◆ SOURCE DATA:

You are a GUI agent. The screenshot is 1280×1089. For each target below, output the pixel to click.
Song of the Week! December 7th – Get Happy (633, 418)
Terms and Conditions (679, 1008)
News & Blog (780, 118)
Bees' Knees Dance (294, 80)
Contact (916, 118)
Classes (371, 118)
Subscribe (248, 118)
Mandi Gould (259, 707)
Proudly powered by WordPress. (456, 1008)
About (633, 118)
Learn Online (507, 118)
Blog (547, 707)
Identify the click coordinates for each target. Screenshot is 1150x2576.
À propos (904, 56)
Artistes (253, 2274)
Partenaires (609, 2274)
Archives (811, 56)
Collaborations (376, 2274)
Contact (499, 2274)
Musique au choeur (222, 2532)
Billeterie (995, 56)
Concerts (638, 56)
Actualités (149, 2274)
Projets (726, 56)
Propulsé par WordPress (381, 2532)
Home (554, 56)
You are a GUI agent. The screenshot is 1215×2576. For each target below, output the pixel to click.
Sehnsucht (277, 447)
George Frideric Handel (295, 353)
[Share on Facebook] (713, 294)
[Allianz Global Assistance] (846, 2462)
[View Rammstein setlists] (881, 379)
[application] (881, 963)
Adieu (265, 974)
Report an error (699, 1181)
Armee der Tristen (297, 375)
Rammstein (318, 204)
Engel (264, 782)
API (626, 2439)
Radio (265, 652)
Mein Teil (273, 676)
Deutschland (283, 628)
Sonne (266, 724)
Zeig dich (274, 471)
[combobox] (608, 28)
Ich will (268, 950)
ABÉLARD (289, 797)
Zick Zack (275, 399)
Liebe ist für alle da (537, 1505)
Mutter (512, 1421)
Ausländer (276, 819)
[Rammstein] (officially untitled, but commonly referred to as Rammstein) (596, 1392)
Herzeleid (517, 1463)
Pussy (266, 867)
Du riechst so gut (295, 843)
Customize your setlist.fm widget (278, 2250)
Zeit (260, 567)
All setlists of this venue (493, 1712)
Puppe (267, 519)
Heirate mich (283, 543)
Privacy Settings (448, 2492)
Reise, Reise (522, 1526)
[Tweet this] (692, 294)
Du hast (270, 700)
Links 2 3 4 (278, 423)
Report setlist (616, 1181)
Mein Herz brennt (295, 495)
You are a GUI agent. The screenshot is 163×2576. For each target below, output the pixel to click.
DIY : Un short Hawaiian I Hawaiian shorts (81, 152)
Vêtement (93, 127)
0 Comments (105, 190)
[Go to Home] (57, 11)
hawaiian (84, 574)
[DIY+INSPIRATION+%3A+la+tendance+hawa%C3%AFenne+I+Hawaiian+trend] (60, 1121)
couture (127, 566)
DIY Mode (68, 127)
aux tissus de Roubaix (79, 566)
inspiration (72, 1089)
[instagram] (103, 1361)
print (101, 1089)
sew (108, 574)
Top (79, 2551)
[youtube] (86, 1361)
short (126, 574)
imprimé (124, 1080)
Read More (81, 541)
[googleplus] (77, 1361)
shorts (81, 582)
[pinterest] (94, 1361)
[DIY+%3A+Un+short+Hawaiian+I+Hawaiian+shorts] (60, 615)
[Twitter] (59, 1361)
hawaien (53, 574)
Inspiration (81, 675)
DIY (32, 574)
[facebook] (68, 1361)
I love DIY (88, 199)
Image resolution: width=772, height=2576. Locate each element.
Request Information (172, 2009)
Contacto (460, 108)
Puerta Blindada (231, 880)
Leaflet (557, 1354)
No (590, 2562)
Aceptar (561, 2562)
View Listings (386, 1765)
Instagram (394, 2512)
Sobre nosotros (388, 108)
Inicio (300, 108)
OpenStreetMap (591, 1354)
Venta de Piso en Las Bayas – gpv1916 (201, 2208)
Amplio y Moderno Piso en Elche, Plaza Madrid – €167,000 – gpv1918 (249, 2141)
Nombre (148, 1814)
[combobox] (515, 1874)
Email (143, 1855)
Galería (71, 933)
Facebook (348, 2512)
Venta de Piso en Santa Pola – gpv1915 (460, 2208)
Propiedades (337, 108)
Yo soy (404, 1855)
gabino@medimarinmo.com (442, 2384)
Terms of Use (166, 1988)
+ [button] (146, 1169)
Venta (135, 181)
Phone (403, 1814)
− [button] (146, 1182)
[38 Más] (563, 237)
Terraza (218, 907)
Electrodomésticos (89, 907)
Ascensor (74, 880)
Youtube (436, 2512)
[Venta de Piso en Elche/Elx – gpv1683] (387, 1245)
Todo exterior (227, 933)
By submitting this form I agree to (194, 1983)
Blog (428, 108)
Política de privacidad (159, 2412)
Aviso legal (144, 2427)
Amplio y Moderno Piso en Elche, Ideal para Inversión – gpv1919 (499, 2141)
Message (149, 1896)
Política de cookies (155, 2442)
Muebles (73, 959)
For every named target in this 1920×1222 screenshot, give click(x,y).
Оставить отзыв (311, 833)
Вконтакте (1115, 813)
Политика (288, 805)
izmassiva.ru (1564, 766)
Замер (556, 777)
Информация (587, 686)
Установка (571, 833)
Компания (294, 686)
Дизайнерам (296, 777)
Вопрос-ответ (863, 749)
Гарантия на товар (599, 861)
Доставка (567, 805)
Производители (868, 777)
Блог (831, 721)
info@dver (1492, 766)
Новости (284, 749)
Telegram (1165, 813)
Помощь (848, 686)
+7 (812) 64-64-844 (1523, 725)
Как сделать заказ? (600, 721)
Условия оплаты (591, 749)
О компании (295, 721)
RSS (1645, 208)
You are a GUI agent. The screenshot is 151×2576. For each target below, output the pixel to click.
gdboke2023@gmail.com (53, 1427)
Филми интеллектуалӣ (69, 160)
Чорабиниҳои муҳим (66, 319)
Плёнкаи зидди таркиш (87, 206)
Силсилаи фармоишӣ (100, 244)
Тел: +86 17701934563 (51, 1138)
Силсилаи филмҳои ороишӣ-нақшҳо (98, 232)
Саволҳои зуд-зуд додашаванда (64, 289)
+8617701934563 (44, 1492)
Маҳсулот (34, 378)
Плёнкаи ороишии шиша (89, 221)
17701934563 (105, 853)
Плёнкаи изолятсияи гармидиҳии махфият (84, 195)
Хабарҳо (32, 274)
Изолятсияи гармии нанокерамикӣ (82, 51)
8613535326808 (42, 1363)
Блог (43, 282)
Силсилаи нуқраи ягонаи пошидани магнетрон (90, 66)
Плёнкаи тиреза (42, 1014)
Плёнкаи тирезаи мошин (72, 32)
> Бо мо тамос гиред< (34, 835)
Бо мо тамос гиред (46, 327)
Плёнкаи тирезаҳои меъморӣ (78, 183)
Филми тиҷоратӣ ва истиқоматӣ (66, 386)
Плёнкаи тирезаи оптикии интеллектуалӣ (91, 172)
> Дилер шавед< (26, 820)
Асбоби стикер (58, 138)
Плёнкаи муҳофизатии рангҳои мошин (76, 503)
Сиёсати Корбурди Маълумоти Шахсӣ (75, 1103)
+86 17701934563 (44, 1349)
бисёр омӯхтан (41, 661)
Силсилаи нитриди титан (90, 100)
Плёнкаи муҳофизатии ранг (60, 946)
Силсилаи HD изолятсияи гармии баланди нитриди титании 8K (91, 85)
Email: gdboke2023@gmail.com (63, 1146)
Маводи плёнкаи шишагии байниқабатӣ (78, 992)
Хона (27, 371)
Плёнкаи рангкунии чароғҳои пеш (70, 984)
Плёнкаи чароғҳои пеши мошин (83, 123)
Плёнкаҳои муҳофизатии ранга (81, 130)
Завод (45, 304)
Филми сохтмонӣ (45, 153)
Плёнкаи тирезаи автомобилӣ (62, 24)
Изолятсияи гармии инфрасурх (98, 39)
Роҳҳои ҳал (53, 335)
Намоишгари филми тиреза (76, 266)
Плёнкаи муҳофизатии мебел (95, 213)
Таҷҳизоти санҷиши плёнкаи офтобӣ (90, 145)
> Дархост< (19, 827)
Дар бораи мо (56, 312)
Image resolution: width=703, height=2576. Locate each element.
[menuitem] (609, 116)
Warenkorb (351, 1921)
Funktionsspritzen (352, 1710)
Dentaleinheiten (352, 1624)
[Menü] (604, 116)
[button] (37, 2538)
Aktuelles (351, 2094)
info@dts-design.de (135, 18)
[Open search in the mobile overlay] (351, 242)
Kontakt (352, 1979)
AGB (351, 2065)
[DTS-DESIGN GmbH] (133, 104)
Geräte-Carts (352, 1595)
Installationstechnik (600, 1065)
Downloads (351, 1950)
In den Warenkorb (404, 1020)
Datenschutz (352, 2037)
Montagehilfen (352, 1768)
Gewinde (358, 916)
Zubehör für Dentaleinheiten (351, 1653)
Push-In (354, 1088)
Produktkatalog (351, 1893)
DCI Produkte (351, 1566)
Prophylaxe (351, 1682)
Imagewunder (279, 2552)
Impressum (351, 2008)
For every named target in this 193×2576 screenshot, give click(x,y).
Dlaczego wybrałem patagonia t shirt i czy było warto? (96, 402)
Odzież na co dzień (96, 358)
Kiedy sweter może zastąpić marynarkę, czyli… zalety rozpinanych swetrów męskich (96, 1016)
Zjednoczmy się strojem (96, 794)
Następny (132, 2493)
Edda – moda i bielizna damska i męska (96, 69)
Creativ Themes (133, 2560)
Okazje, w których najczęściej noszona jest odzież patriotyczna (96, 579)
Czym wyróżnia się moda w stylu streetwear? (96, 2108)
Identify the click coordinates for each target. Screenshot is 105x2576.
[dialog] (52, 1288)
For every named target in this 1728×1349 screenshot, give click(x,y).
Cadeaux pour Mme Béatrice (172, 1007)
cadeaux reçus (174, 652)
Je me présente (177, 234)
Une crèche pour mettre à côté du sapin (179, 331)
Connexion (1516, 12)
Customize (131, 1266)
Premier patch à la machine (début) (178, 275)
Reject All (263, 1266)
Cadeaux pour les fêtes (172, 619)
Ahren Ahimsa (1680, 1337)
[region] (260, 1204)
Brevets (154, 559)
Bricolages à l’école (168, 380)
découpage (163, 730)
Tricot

◆ WHAT IS REQUIRED:
Retype, in the same exact form, the lines of the material above from the line holding "Phone (403, 1814)" through the line holding "Message (149, 1896)".

◆ SOLUTION:
Phone (403, 1814)
− [button] (146, 1182)
[38 Más] (563, 237)
Terraza (218, 907)
Electrodomésticos (89, 907)
Ascensor (74, 880)
Youtube (436, 2512)
[Venta de Piso en Elche/Elx – gpv1683] (387, 1245)
Todo exterior (227, 933)
By submitting this form I agree to (194, 1983)
Blog (428, 108)
Política de privacidad (159, 2412)
Aviso legal (144, 2427)
Amplio y Moderno Piso en Elche, Ideal para Inversión – gpv1919 (499, 2141)
Message (149, 1896)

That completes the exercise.